2. And also The Fresh Prince of Bel-Air, which is of course great.
3. !
4. !!
5. See Urkel's Wikipedia page for other inventions.
6. i.e., "Grandmama" exists as an actual old woman who is awesome at basketball and also a Converse shoes enthusiast
7. See the Wikipedia page for direct crossovers. Note that Full House once crossed over with Hangin' with Mr. Cooper, Boy Meets World crossed over with Sabrina, and Sabrina crossed over with Clueless and Moesha. (See Poobala.com for all your TV crossover needs.)
Sometimes, though, if I'm particularly unlucky, I will catch one of Nick at Nite's marathons. When Nick at Nite first started, they played old TV shows that could reasonably be considered classic - I Love Lucy, The Mary Tyler Moore Show, etc. In the last few years, however, they've moved pretty solely to more recent family sitcoms of rather dubious quality2: Home Improvement, Full House, The George Lopez Show, and the big one: Family Matters.
If I'm unlucky enough to be flipping around and land on a Family Matters block, any idea I had of falling asleep is over. I simply cannot turn away from this show. I sit on my couch, agape and shocked at the bizarre dreadfulness that coming from my television screen and boring its way into my consciousness. I contemplate just how something this irredeemably awful can be produced for 215 episodes3 over nine seasons4. Who watches this unironically? Why is it still in syndication, ten years after it was mercifully cancelled? Is Family Matters the worst show of all time? I think so. Consider some of the show's crimes against humanity:
- A show that is ostensibly about a family that shifts its focus almost entirely to a minor character: that handsome young man pictured above, one Steve Urkel. As a result, a majority of the episodes featured this nerd doing nerdy things, such as taking pratfalls and breaking things. Once these were done over and over and over again, Urkel was changed from just a regular nerd into possibly the smartest person who ever existed:
- He created the "Urkelbot", a sentient robot that eventually became a police officer.
- He created the Transformation Chamber, which crossed his and Carl's genes with Bruce Lee once, leading to perhaps the worst fight scene in history.5
- Urkel's most important invention, however, was "Boss Sauce", which at first just transformed Steve into Stefan Urquelle, a smooth alter ego of Steve. Steve eventually cloned Stefan, who fell in love with Laura Winslow.

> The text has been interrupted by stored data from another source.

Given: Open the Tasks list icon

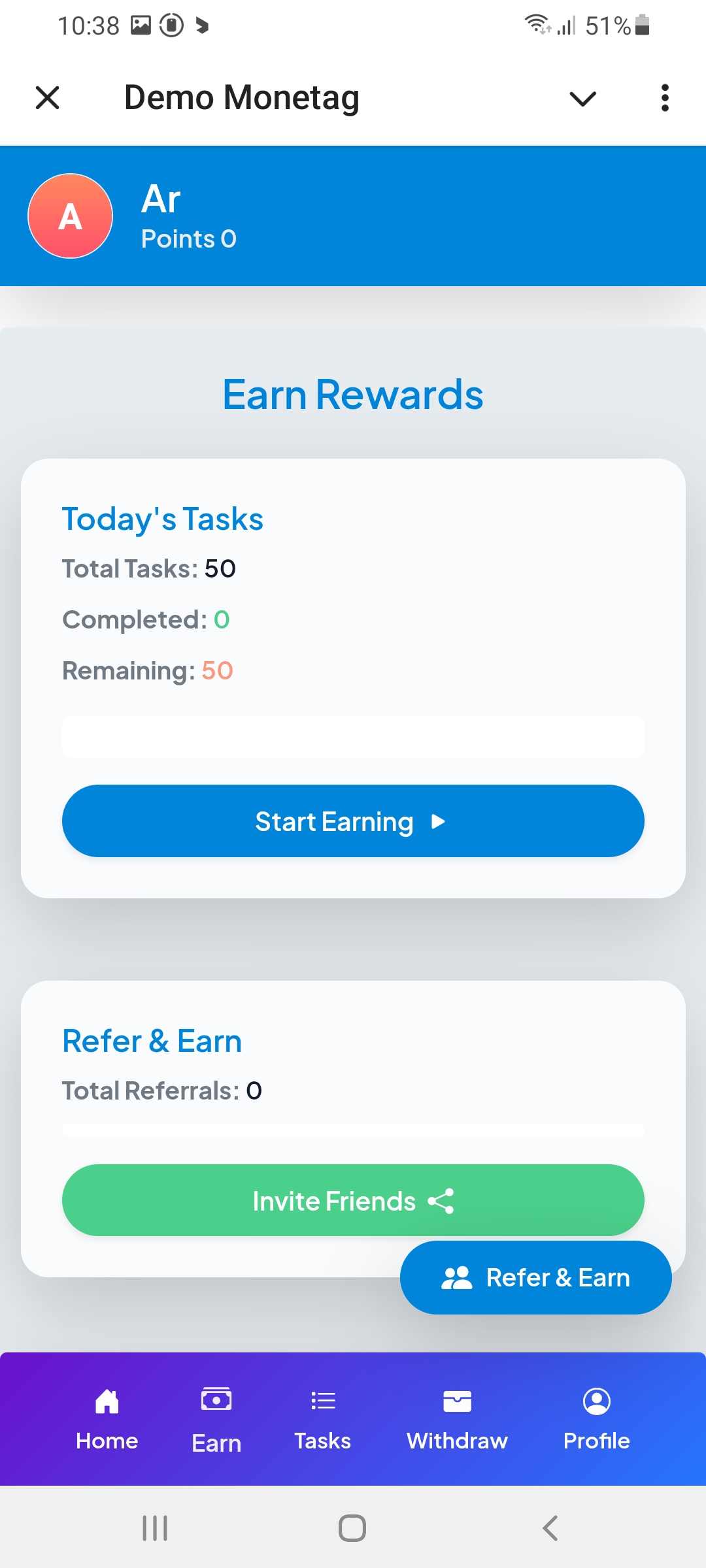Looking at the screenshot, I should click(323, 1401).
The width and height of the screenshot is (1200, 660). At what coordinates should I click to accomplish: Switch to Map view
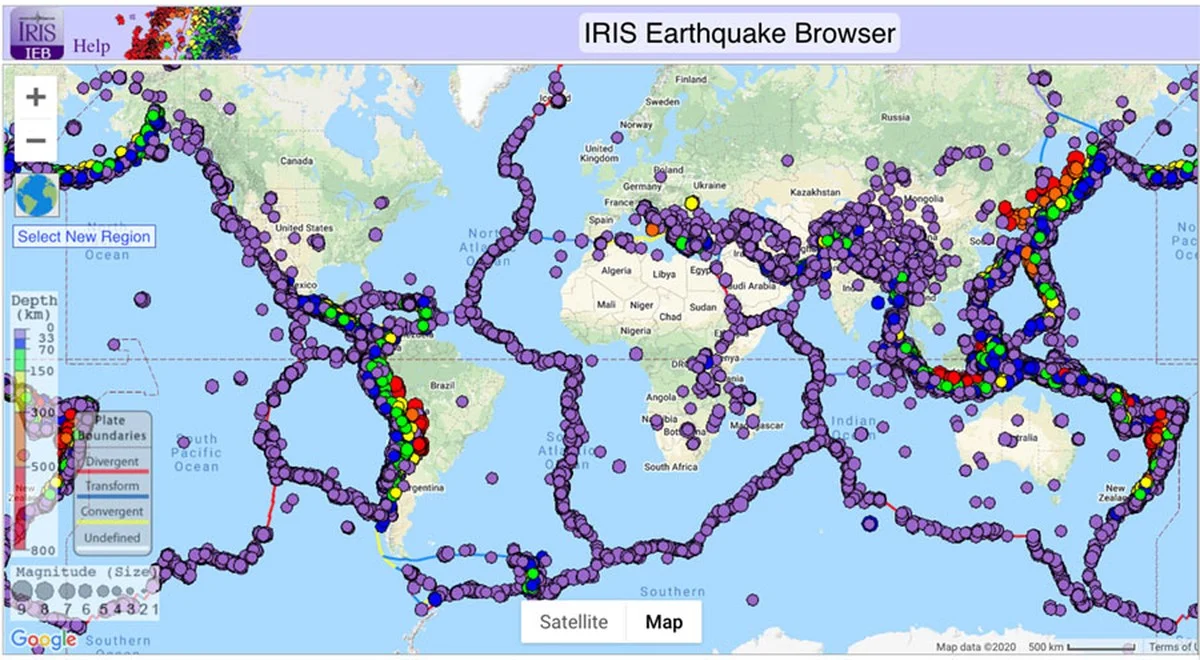pyautogui.click(x=663, y=622)
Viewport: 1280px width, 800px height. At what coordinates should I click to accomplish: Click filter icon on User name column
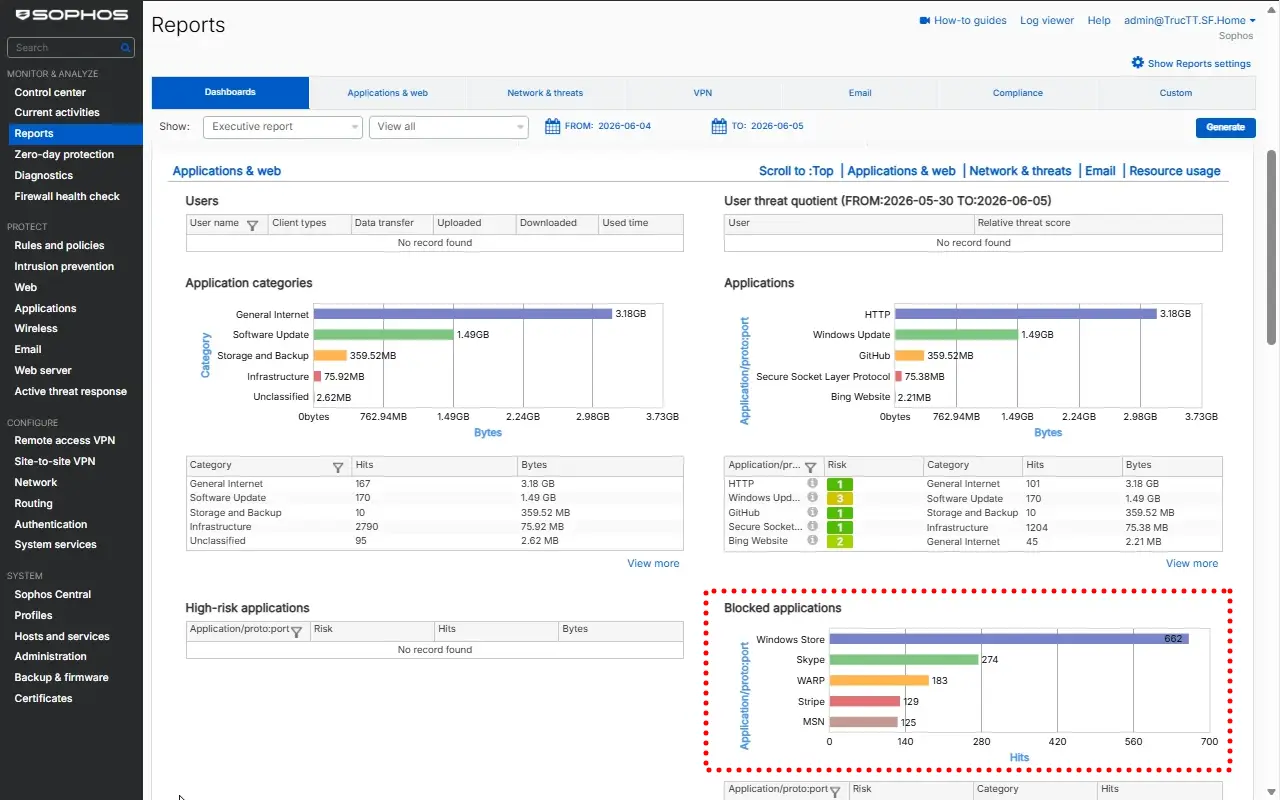click(x=252, y=225)
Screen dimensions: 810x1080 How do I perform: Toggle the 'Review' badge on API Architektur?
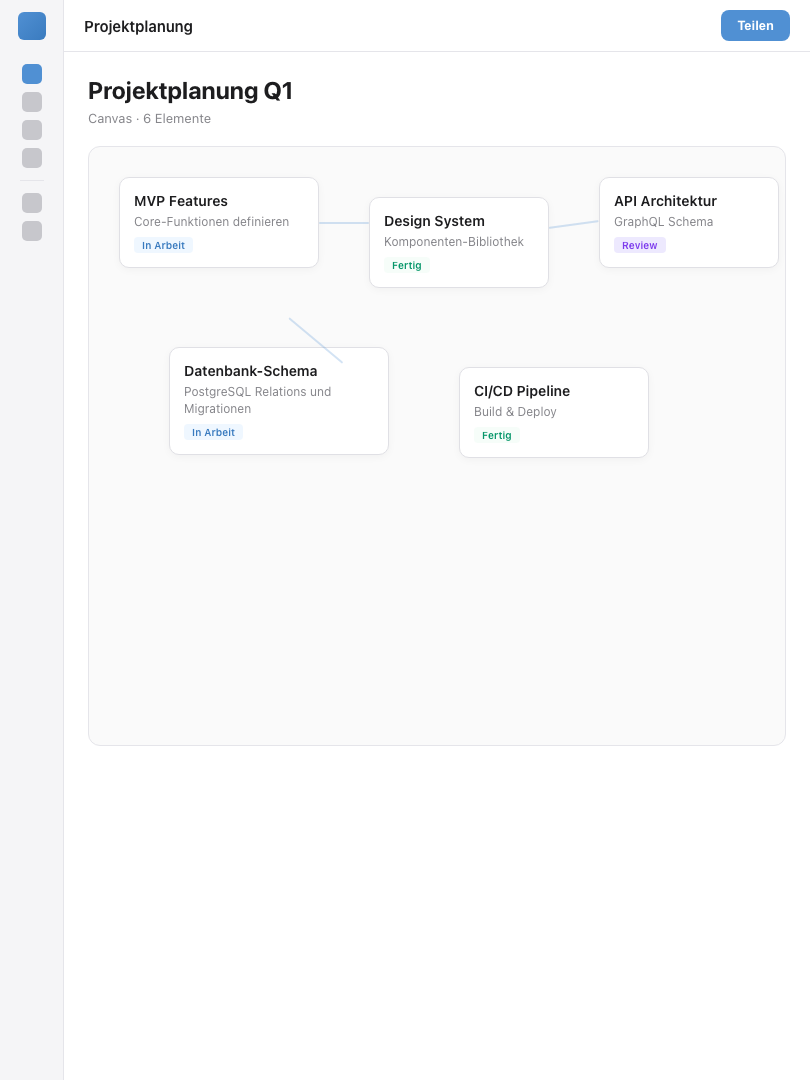point(639,245)
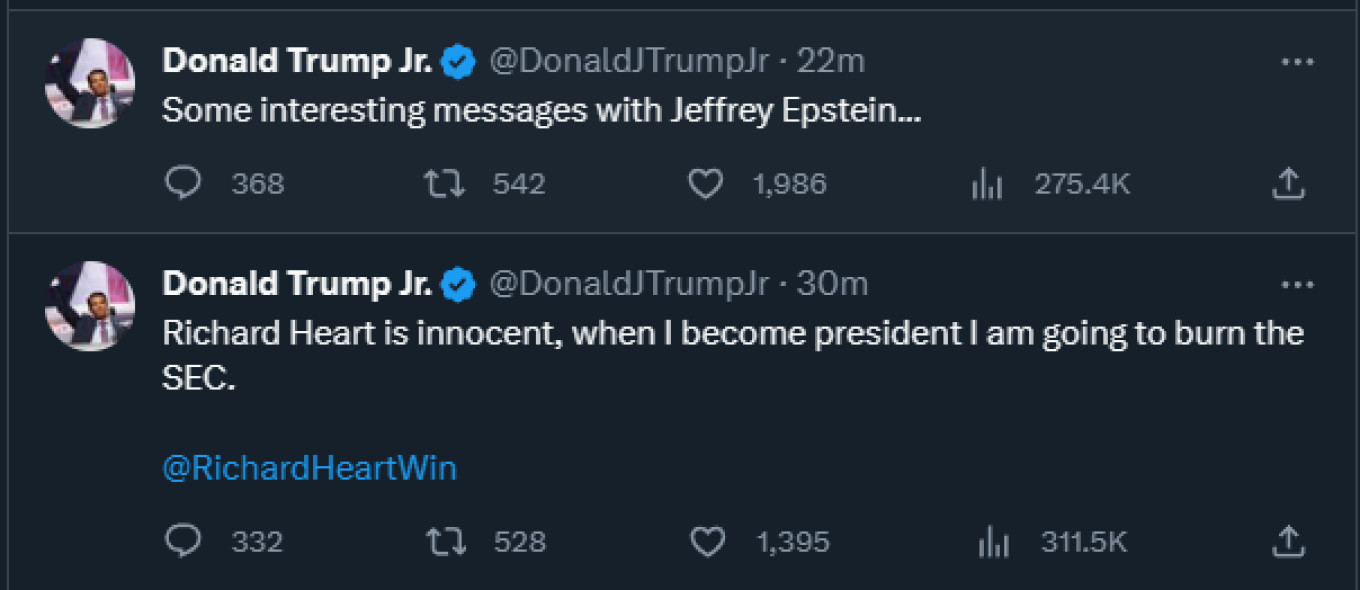1360x590 pixels.
Task: Open the @DonaldJTrumpJr handle on the 22m tweet
Action: tap(628, 62)
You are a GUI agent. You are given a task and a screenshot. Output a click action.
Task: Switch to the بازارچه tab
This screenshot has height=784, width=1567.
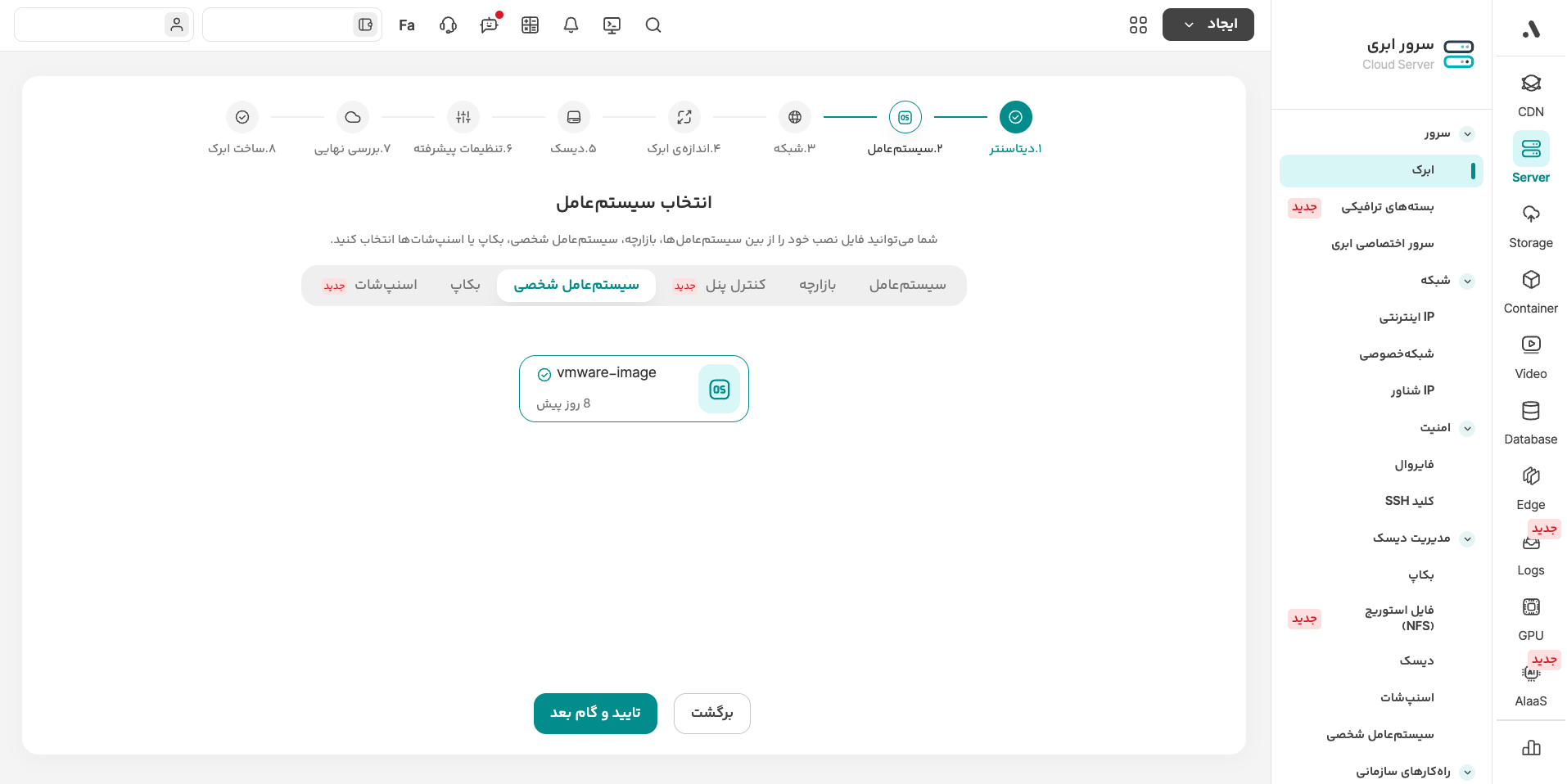(817, 286)
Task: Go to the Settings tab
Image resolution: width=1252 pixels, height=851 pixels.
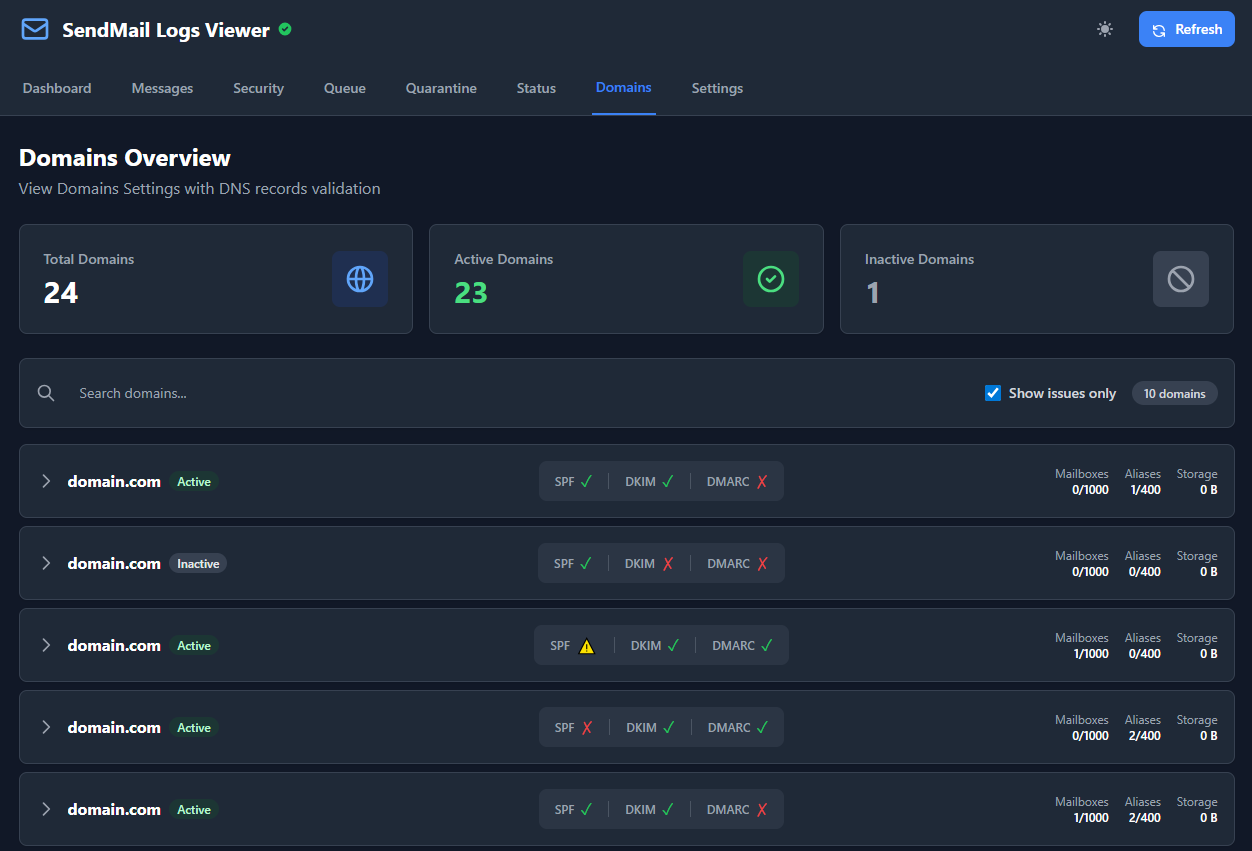Action: (717, 88)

- One episode featured Eddie, the Winslow son, dumping Urkel as his partner in a 2-on-2 basketball tournament. The notion of uber-nerd Urkel being good at basketball is ridiculous enough, but Urkel, as revenge, gets as his new partner "Grandmama" from Larry Johnson's Converse commercials. "Grandmama" was not introduced or presented as Larry Johnson, only as "Grandmama". Taking that at face value6, that means that Family Matters, Perfect Strangers, Full House, Step by Step, and Boy Meets World, Sabrina the Teenage Witch, Clueless, Moesha, and Hangin' with Mr. Cooper7 all exist in the same fictional universe as a series of Converse commercials.
Footnotes:
1. Well, 99% of the time. They have this show which postulates the death and destruction caused by hypothetical weather events. Once I happened to catch the one about a tornado hitting downtown Dallas, which freaked me out.
2. And also The Fresh Prince of Bel-Air, which is of course great.
3. !
4. !!
5. See Urkel's Wikipedia page for other inventions.
6. i.e., "Grandmama" exists as an actual old woman who is awesome at basketball and also a Converse shoes enthusiast
7. See the Wikipedia page for direct crossovers. Note that Full House once crossed over with Hangin' with Mr. Cooper, Boy Meets World crossed over with Sabrina, and Sabrina crossed over with Clueless and Moesha. (See Poobala.com for all your TV crossover needs.)